The parallel session, where the research paper was presented, aimed to convey the importance and barriers of multi-level governance and the significance of the Talanoa Dialogue as an approach in seeking better vertical and horizontal coordination.
Ms. Maryke van Staden, Director of the carbonn Center and Low Carbon City Program Manager at ICLEI World Secretariat, underscored that the Talanoa Dialogue provides space to explore the enhancement of climate action implementation between national and local governments.
Mr. Oswar Mungkasa, Deputy Governor for Spatial Planning and Environment of DKI Jakarta, shared that there is fragmented governance occurring in the province and its surrounding areas. He echoed the need to prioritize collaborative governance and bring together various stakeholders to discuss solutions to the issues faced by the local governments, especially those which are cross-boundary in nature such as transportation, waste management and energy sector.
Other speakers included Ms. Nidhi Mittal, UK-based urban and climate resistance specialist and Ms. Rebecca Cameron professional officer for Climate Change, Energy and Resilience at ICLEI Africa. Both speakers presented cases which showed that fragmented governance equates to disintegrated implementation.

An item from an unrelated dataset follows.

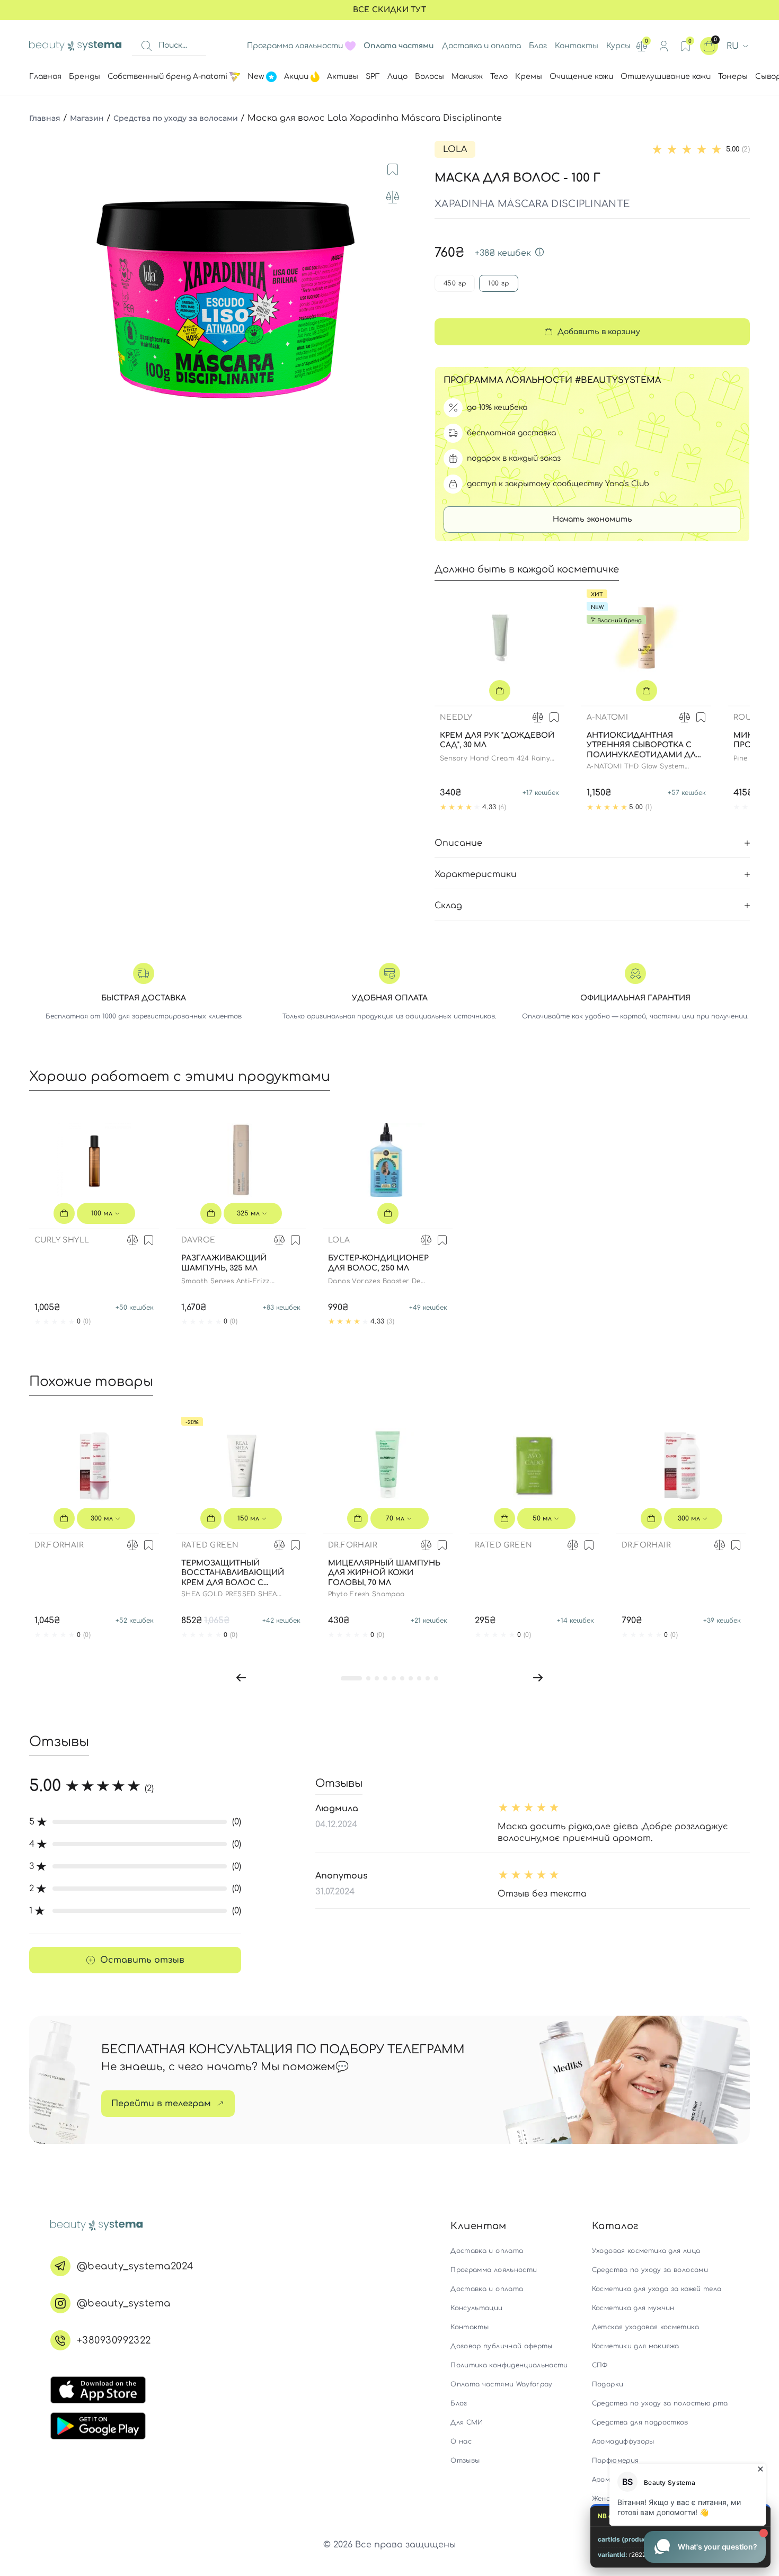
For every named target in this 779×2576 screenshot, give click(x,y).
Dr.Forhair (59, 1545)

Participants concluded that the problems on multi-level governance tend to be similar in nature but differs on the countries’ local context. Some of these challenges may stem from sectoral egotism while some, as in the case for Indonesia, may be a product of different development priorities and insufficient awareness about environmental sustainability. Therefore, there is a need for countries to have specific approaches to improving climate governance.
Hosted by the City of Bonn since 2010, the Resilient Cities Congress is considered a milestone event connecting local government leaders and climate adaptation experts to discuss adaptation challenges facing urban environments around the globe.

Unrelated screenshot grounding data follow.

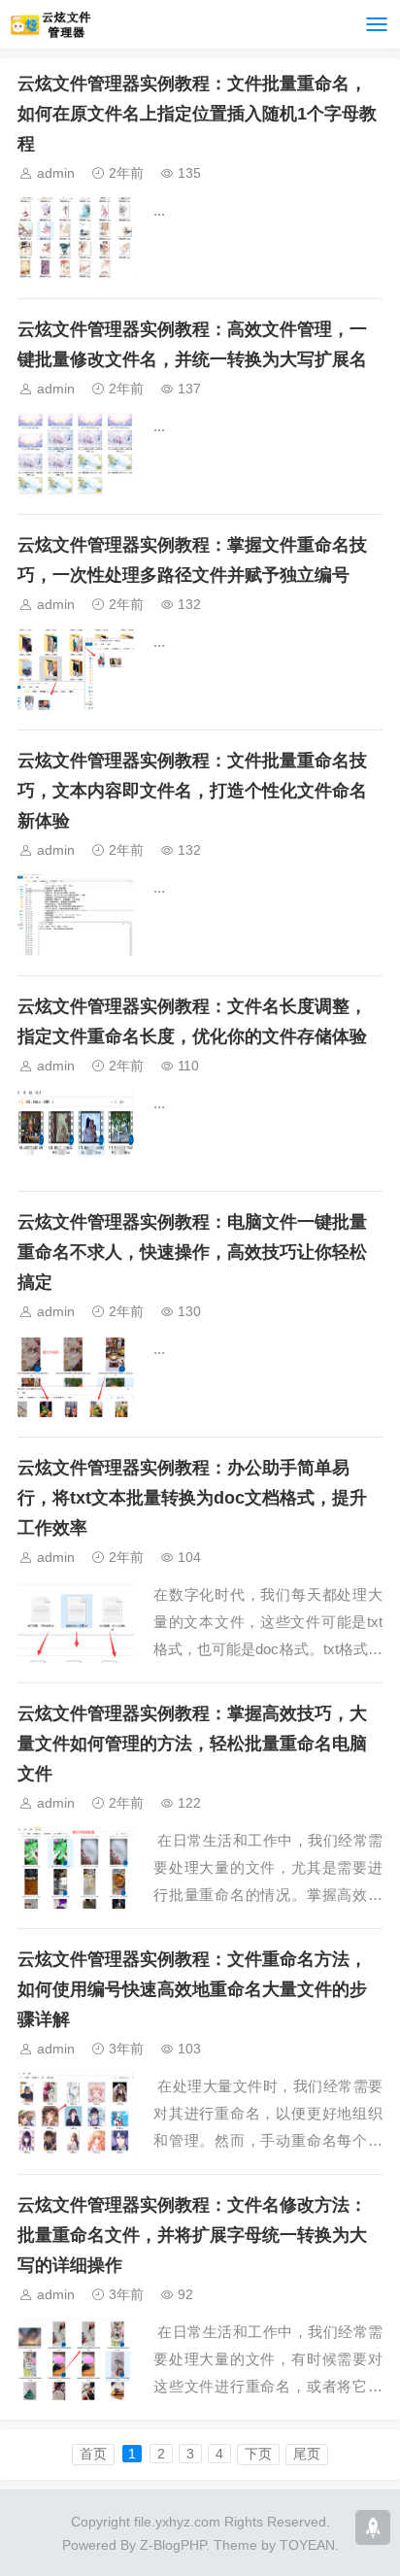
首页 (93, 2453)
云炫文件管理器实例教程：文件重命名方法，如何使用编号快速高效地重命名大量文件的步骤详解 (192, 1989)
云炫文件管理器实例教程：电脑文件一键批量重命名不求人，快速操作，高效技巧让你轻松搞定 (192, 1252)
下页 (258, 2453)
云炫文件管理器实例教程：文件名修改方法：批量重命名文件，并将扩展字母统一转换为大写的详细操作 (192, 2235)
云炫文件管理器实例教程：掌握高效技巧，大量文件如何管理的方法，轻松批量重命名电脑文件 (192, 1743)
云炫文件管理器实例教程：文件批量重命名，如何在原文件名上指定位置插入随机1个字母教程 (197, 113)
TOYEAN (307, 2545)
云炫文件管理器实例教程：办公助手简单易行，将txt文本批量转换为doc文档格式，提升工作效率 (192, 1498)
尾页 (306, 2453)
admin (56, 173)
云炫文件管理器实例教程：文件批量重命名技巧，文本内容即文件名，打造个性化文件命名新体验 (192, 790)
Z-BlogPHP (173, 2545)
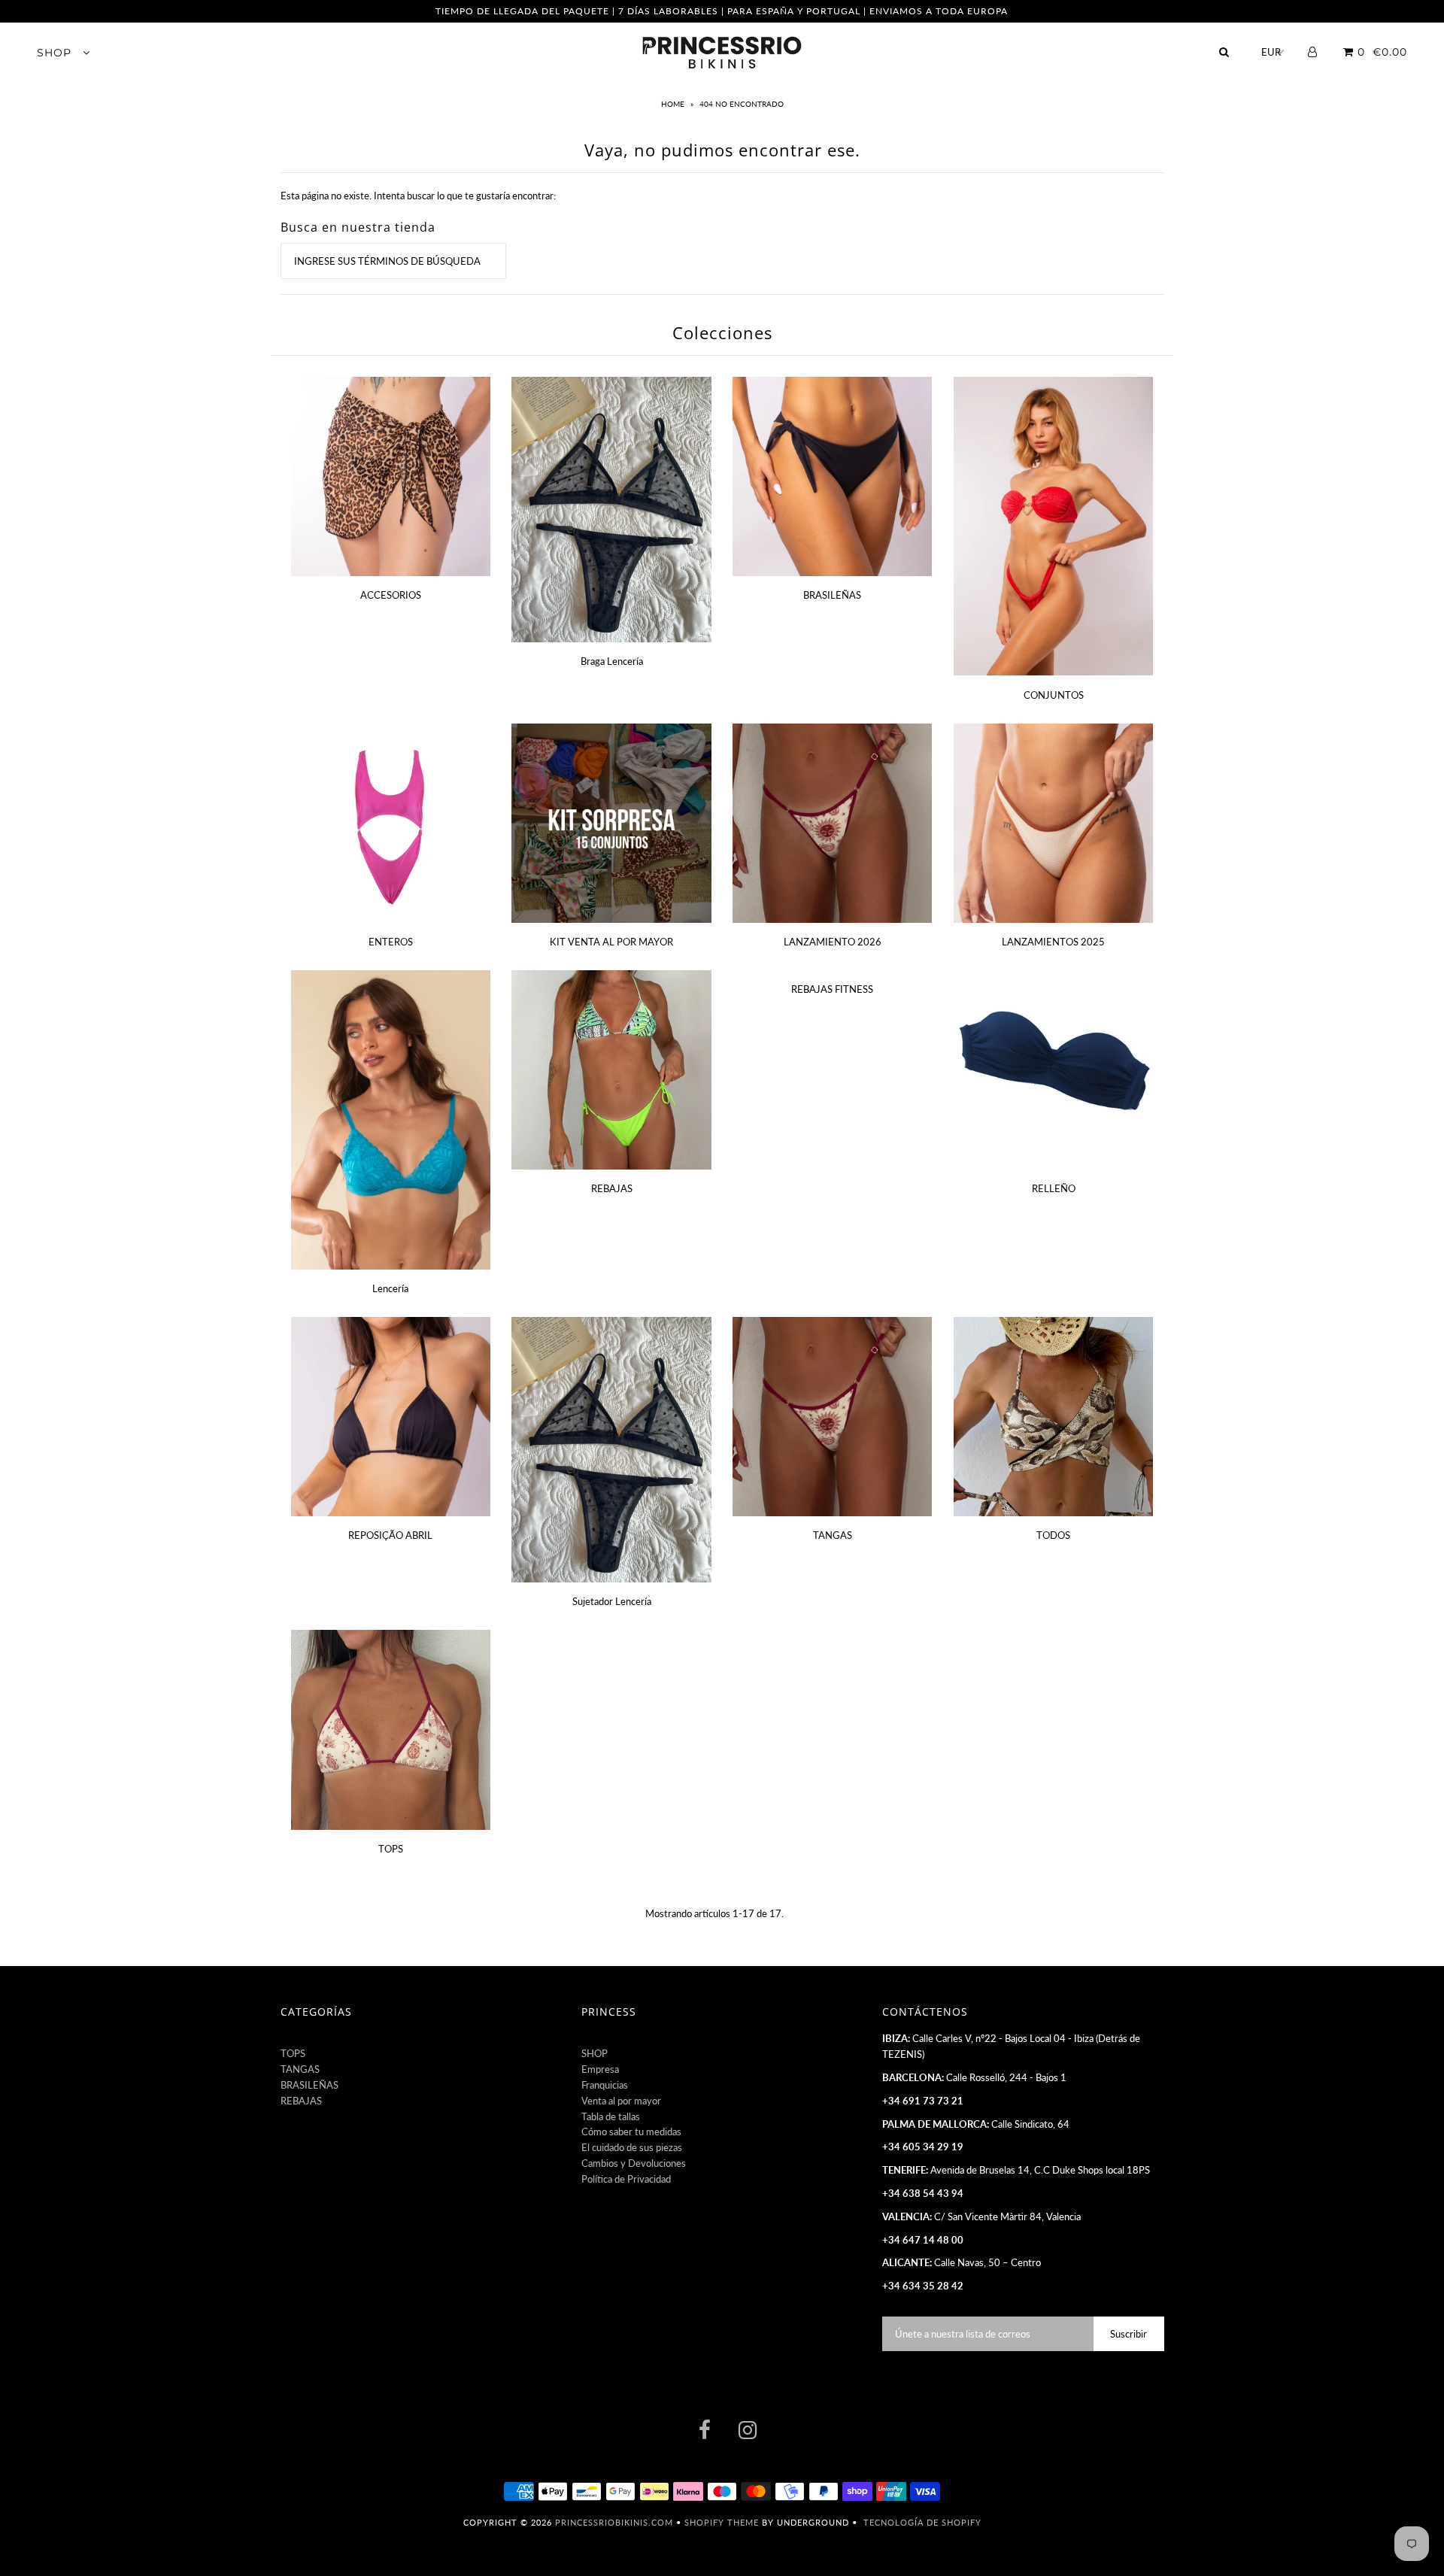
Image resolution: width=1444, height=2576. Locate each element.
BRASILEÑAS (832, 595)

Themed “Tracking local progress on the resilience targets of SDG 11,” this year’s edition featured high-level speakers including Ms. Patricia Espinosa, Executive Secretary, United Nations Framework Convention on Climate Change (UNFCCC); Ms. Mami Mizutori, Special Representative of the UN Secretary-General for Disaster Risk Reduction, United Nations Office for Disaster Risk Reduction; Mr. Norbert Barthle, Parliamentary State Secretary to the Federal Minister for Economic Cooperation and Development, Germany; and Mr. Ashok Sridharan, Mayor City of Bonn, Germany, ICLEI First Vice President, and Special Messenger to the UNFCCC and carbonn Climate Registry.

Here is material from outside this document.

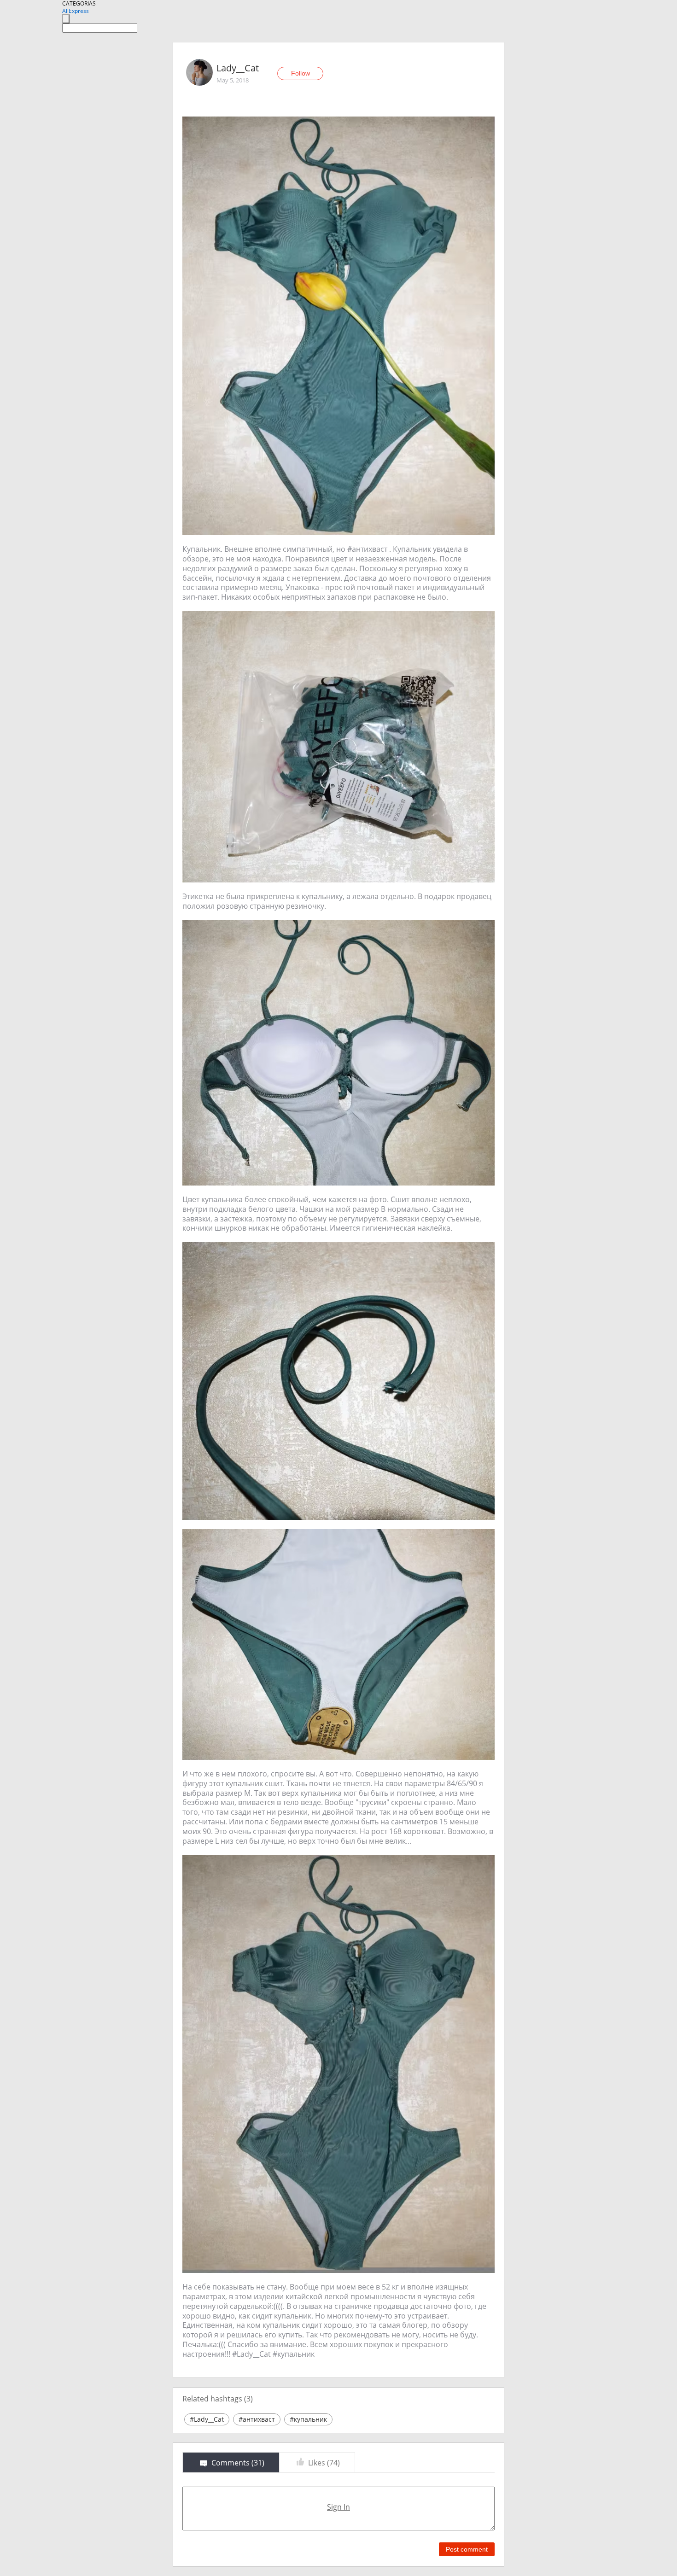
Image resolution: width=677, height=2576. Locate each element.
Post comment (467, 2549)
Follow (300, 73)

This year’s Congress is also considered as an official Talanoa Dialogue. Launched by the COP23 Presidency of Fiji, the Talanoa Dialogue is designed to take stock of and strengthen implementation of each country’s Nationally Determined Contributions (NDCs). Talanoa is a traditional word used in Fiji to describe an inclusive and transparent dialogue and decision-making process. By focusing on three fundamental questions: Where are we; Where do we want to go; and How do we get there?, the Talanoa Dialogue aims to explore stories, build empathy, and make wise decisions for the collective interests through sharing ideas, skills, and experiences.